The Shenzhen-based company also said it aims to ramp up production of more luxury models this year, boosting its credentials beyond just stylish but budget-friendly cars.
The company’s stock market performance has taken a hit as broader fears of a renewed industry price war spooks investors while China’s stock market has tumbled on wider concerns over the country’s economic performance.
BYD and the broader market started to rebound earlier this month on state support. The electric vehicle (EV) maker’s Hong Kong-listed stock was down 1 per cent in early Monday trading. The company’s shares ahead of Monday’s opening were down 11.4 per cent for the year.

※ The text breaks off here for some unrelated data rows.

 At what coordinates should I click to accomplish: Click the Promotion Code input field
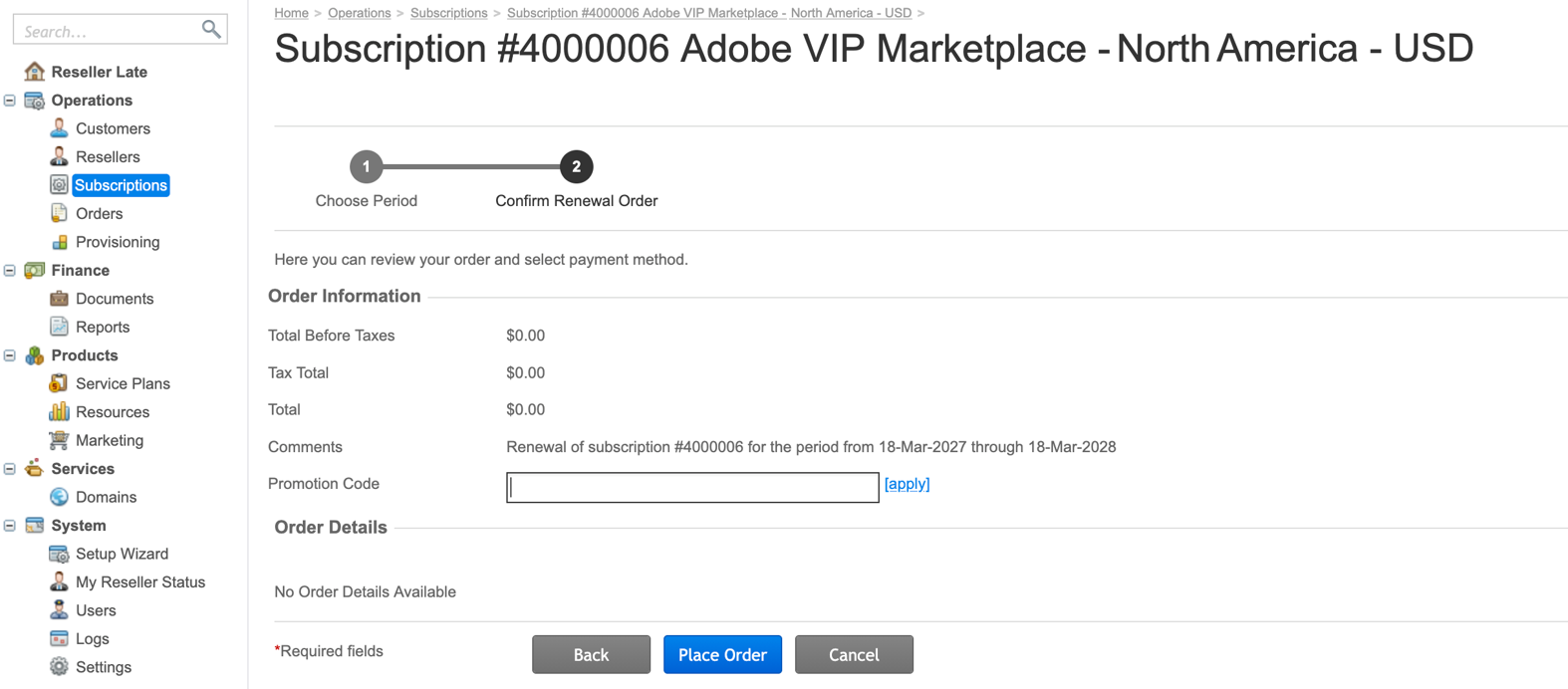[691, 487]
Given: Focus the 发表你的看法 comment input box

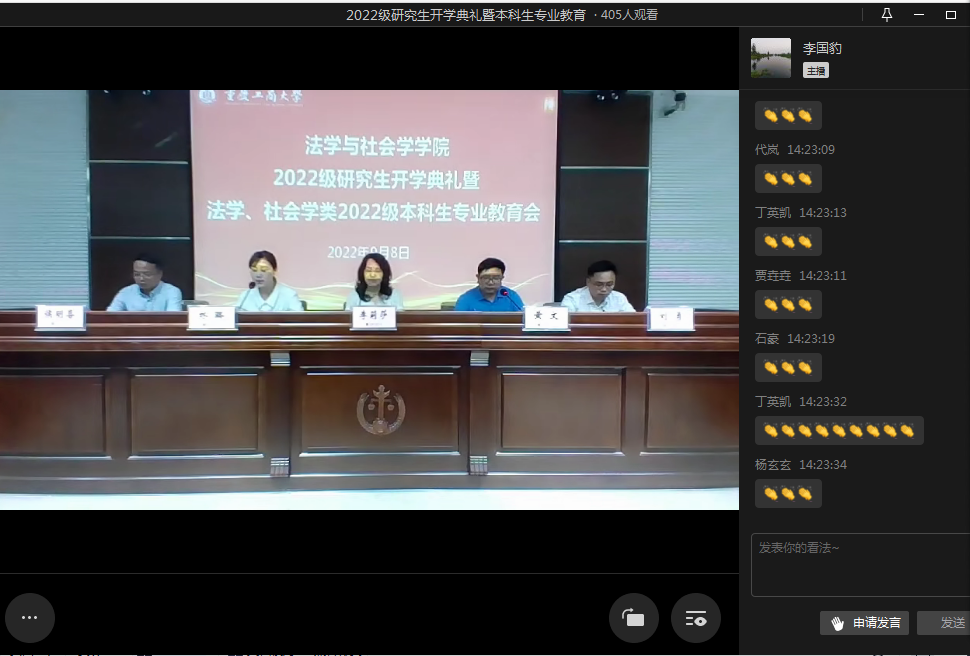Looking at the screenshot, I should 860,565.
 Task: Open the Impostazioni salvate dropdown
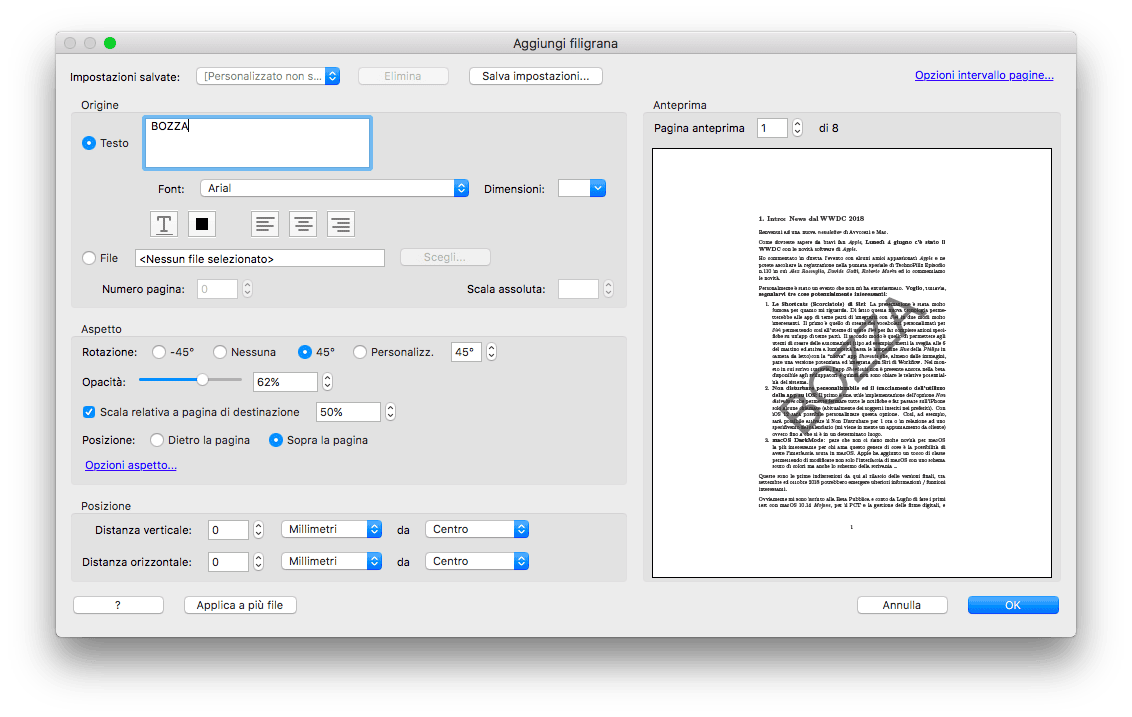pyautogui.click(x=268, y=76)

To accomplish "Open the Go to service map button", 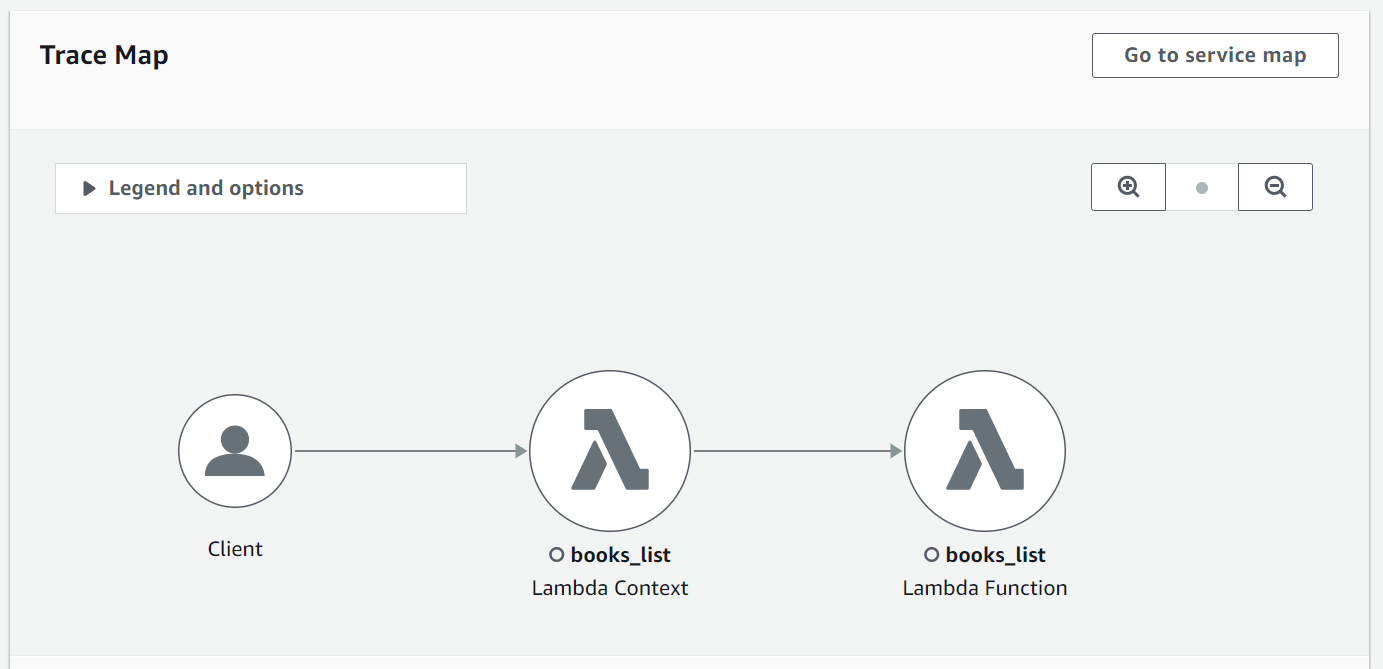I will [1215, 55].
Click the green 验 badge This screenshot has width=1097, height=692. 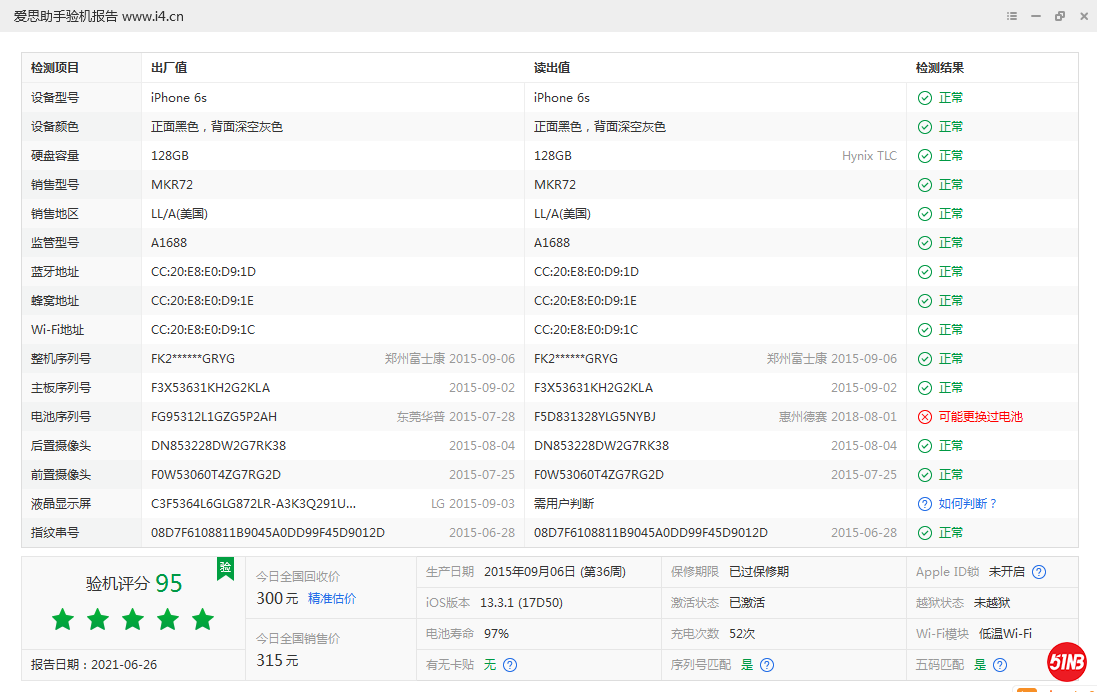point(225,568)
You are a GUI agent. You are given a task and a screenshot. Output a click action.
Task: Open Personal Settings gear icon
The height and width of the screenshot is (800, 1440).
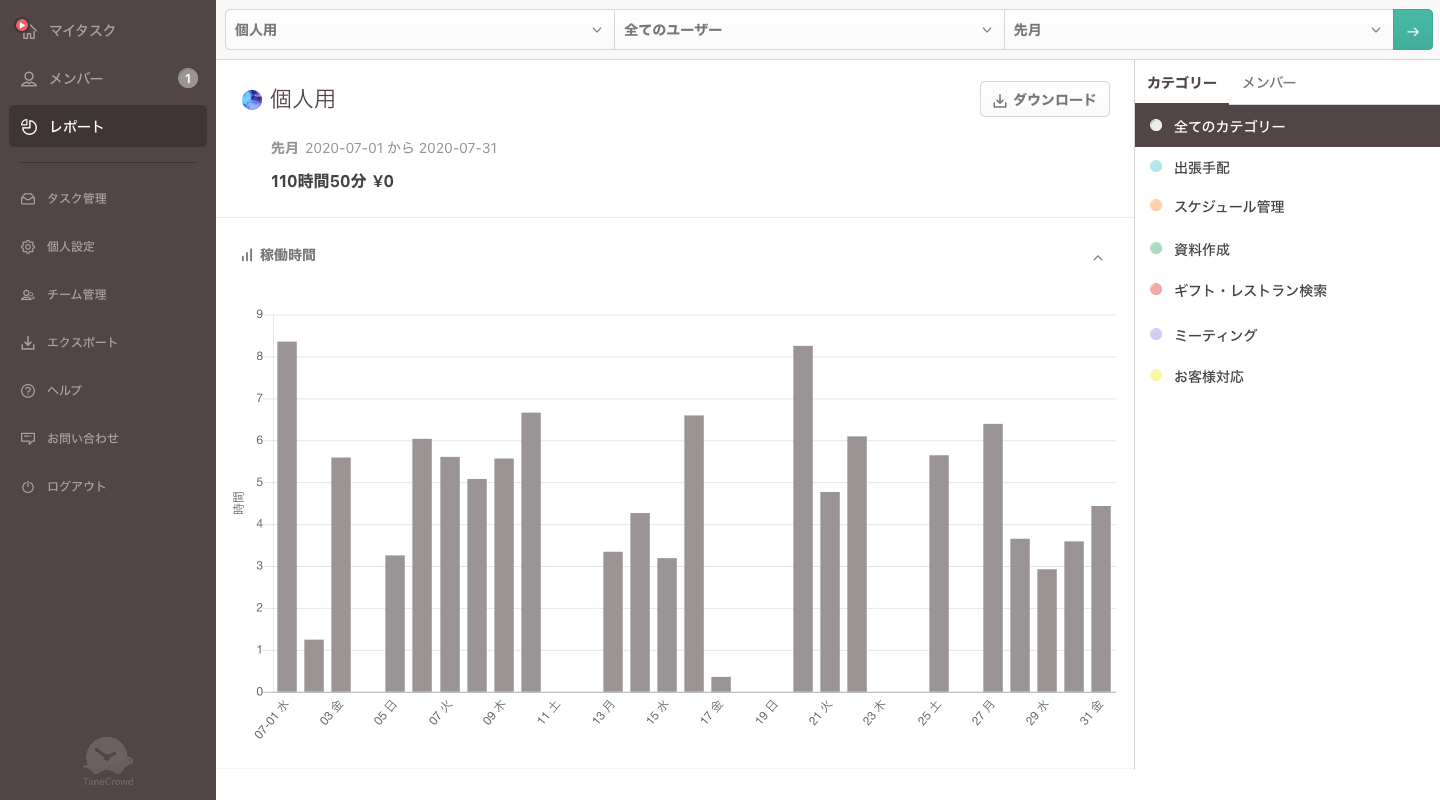28,247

The ongoing price war has already shown up in the company’s results. The EV maker guided towards a preliminary 2023 net income of between 29 billion yuan (S$5.5 billion) and 31 billion yuan, short of analysts’ estimates of 31.5 billion yuan.
Record deliveries in the fourth quarter, when BYD overtook Tesla as the world’s top seller of electric cars, did not translate into another bumper profit. Fourth quarter net income will be between 7.2 billion to 9.2 billion yuan, according to Bloomberg calculations, down from the previous quarter’s 10.9 billion yuan.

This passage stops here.